--- PASSAGE TO READ ---
= = = = =

Sustainability

Goals

Bryn Mawr College Dining Services is committed to providing the most environmentally friendly dining program possible and one that supports the BMC Community.

 

Current Offerings

  • Annual Local Food Event

    This year we will host our 2nd annual local food event, The theme for our Opening Picnic is Eric Carle’s Pancakes, Pancakes! In addition to the local food served at the meal, Dining Services will be inviting students to outings to local farms and orchards, and to help plant an herb garden on campus to provide fresh herbs for use in the dining halls.

  • Local Produce

    Currently BMCDS offers local fruits seasonally, we are working to increase the proportion of local foods available in the Dining Halls.

     

  • Organic Offerings

    We offer a number of organic products (e.g. milk, produce, cereal, etc) and we are working on increasing our organic offerings. We also offer a variety of prepared organic foods in our cafes, such as Amy's.

= = = = =

[Entries for locating words and elements]
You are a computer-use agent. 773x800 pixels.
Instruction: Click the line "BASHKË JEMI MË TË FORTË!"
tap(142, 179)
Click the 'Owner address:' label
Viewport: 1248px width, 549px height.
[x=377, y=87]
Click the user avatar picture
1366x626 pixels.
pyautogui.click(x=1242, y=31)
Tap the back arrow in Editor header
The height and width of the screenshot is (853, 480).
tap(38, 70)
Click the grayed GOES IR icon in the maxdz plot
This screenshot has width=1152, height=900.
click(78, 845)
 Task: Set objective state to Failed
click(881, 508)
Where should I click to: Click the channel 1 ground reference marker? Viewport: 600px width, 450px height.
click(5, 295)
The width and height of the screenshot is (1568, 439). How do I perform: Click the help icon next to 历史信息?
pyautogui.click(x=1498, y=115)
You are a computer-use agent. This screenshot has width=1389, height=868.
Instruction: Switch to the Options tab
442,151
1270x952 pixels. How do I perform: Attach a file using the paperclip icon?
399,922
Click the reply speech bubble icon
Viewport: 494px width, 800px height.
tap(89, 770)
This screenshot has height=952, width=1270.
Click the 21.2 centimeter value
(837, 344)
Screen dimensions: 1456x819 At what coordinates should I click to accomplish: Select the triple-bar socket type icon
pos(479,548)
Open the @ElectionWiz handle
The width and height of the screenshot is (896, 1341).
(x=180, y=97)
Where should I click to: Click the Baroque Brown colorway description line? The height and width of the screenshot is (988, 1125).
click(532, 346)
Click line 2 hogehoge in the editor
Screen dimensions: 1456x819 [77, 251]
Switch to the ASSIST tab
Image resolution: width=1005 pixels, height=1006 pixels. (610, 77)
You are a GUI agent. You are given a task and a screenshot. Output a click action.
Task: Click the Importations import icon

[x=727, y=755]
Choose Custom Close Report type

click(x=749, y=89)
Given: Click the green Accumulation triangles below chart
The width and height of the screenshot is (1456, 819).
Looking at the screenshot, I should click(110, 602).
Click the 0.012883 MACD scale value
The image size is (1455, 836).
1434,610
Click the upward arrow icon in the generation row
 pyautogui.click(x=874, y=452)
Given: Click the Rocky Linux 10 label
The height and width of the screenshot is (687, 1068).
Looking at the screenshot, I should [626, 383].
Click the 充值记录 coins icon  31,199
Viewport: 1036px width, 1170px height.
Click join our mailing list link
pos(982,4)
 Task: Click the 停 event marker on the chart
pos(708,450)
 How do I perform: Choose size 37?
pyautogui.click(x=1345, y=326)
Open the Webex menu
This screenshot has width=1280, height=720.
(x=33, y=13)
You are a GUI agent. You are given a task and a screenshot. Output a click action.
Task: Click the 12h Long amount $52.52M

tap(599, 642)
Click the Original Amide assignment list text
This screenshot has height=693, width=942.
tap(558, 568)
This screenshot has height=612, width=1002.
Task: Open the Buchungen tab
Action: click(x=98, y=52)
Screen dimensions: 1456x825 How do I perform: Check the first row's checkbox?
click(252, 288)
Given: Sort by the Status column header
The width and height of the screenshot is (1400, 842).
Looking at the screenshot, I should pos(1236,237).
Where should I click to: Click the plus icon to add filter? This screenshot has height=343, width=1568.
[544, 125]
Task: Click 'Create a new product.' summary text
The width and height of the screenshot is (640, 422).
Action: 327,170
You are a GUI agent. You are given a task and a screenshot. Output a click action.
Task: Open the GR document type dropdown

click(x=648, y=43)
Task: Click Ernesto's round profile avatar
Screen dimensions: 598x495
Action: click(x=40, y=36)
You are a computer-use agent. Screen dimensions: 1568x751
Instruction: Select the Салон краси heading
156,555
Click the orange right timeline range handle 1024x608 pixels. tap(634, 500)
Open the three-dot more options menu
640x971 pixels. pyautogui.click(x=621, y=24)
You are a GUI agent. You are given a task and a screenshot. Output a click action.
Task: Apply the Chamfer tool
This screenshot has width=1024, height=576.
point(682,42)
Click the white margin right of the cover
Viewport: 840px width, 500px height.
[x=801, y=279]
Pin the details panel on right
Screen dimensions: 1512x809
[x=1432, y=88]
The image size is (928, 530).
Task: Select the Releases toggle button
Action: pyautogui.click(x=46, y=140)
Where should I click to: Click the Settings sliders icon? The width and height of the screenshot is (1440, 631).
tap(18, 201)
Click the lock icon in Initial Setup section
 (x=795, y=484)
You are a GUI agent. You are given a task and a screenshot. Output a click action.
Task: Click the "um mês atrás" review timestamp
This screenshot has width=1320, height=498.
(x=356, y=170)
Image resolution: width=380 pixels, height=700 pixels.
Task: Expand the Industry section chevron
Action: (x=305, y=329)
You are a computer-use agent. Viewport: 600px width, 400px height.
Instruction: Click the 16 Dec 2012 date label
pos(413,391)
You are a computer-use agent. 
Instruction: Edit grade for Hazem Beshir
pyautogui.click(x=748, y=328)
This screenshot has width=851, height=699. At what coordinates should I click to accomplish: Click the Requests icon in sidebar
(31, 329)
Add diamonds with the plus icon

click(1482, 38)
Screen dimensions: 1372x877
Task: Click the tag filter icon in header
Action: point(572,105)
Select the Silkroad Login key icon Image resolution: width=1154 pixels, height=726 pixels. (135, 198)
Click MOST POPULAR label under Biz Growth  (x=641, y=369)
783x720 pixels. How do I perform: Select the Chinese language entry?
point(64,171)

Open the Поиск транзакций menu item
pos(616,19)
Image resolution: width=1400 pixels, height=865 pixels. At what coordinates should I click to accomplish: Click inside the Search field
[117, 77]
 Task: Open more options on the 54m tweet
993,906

= = = = =

--- WHAT IS ASKED ---
[1] Answer these questions from the dining sustainability page:
(a) Which annual local food event will be hosted this year?
(b) How often does BMCDS currently offer local fruits?
(c) Which prepared organic food is named as offered in the cafes?
[2] How would you put this sentence from the dining sustainability page into Spanish: "Bryn Mawr College Dining Services is committed to providing the most environmentally friendly dining program possible and one that supports the BMC Community."
[3] Extend the dining sustainability page from where it stops.

--- TASK-BY-TASK OUTPUTS ---
[1]
(a) The 2nd annual local food event
(b) Seasonally
(c) Amy's

[2] Bryn Mawr College Dining Services se compromete a ofrecer el programa de comidas más respetuoso con el medio ambiente posible y uno que apoye a la comunidad de BMC.

[3]
  • Recycling

    We recycle in all of our dining halls and cafes, and provide recycling at all of our outdoor special events. Our napkins and paper used in our offces are made from recycled paper, to reduce paper waste.

     

  • Bio-degradable Takeout

    All foam takeout containers have now been switched to take-out containers made from cornstarch and sugarcane, and are 100% biodegradable. Additionally, all of our foam takeout cups have been replaced with greenware, and all incoming freshmen are provided with free travel mugs that they can use to carry beverages out of the dining halls. We encourage the use of reusable travel mugs in our cafes by offering discounts to students who bring in their mugs instead of using paper cups.

     

  • Fair Trade Coffees and Teas

    The dining halls feature fair trade Green Mountain Coffees, which means that the coffee growers received a fair price for their coffee. The cafes offer Pura Vida coffee, Pura Vida uses part of the proceeds from the sale of their coffees to support education in coffee growing countries.

  • Living Wage

    Full time staff at Dining Services are paid above the living wage for the Philadelphia area. More information about the living wage can be found here.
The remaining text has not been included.